USA Today by David Agren January 29, 2012

Mexico's National Voter IDs Part Of Culture

MEXICO CITY – Office worker Ana Martínez lined up at 7 a.m. on a recent Sunday to renew her voter credential, a document required at a polling station to vote.

But voting was not the main reason she was getting it. The free photo ID issued by the Federal Electoral Institute had become the accepted way to prove one's identity — and is a one-card way to open a bank account, board an airplane and buy beer.

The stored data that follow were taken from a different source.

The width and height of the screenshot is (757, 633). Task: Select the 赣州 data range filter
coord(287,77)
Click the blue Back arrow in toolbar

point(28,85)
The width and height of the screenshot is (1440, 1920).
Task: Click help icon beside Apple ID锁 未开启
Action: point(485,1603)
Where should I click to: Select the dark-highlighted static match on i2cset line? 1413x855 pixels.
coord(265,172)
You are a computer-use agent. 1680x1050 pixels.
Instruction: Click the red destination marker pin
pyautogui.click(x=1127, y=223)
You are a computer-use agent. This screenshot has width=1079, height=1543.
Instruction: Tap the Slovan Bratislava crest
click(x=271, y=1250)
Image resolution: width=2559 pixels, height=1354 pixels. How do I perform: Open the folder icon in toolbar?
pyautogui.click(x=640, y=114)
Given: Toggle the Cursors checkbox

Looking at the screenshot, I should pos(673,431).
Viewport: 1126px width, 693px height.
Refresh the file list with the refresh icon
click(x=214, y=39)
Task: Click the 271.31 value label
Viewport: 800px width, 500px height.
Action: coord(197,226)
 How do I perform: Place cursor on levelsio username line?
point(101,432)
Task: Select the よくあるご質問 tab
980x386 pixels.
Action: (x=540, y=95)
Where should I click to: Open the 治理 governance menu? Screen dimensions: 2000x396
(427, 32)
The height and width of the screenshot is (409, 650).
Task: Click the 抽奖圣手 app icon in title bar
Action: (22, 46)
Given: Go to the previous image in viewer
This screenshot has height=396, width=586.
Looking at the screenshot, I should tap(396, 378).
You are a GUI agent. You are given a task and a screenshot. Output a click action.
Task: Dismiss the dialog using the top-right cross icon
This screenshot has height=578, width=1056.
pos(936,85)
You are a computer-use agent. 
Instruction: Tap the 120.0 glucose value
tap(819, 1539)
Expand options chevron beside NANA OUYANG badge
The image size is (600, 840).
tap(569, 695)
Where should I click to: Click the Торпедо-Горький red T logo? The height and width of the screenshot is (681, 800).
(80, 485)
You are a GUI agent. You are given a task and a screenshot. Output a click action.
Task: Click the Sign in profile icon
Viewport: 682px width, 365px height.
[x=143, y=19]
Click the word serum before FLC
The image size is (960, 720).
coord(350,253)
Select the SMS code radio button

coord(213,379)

Voting was almost an afterthought to Martínez.
"They ask for it everywhere," she said. "It's very difficult to live without it."
But the Mexican government demands personal responsiblity from its citizens as well:
Though some U.S. states allow people to vote without IDs, Mexico makes no exceptions for individuals lacking the proper documents. The Federal Electoral Institute also refused to extend the registration period or grant an amnesty for those applying late, leaving more than a million people ineligible to vote.
"It is a matter that has to do with a culture of respect for the law," Francisco Guerrero, one of the nine commissioners on the institute, told the newspaper Reforma.
The agency makes no apologies for the tough rules or requiring photo identifications, given Mexico's history of troubled elections. "We started from such a point of distrust, especially in the electoral system," institute commissioner María Marván said.
"In order to strengthen democracy, we have to start believing in our own institutions. That's a big challenge in Mexico."
Personal responsibility, mandatory identification, and, more importantly, no amnesty. No amnesty for its citizens at home, but the government of Mexico demands it of us?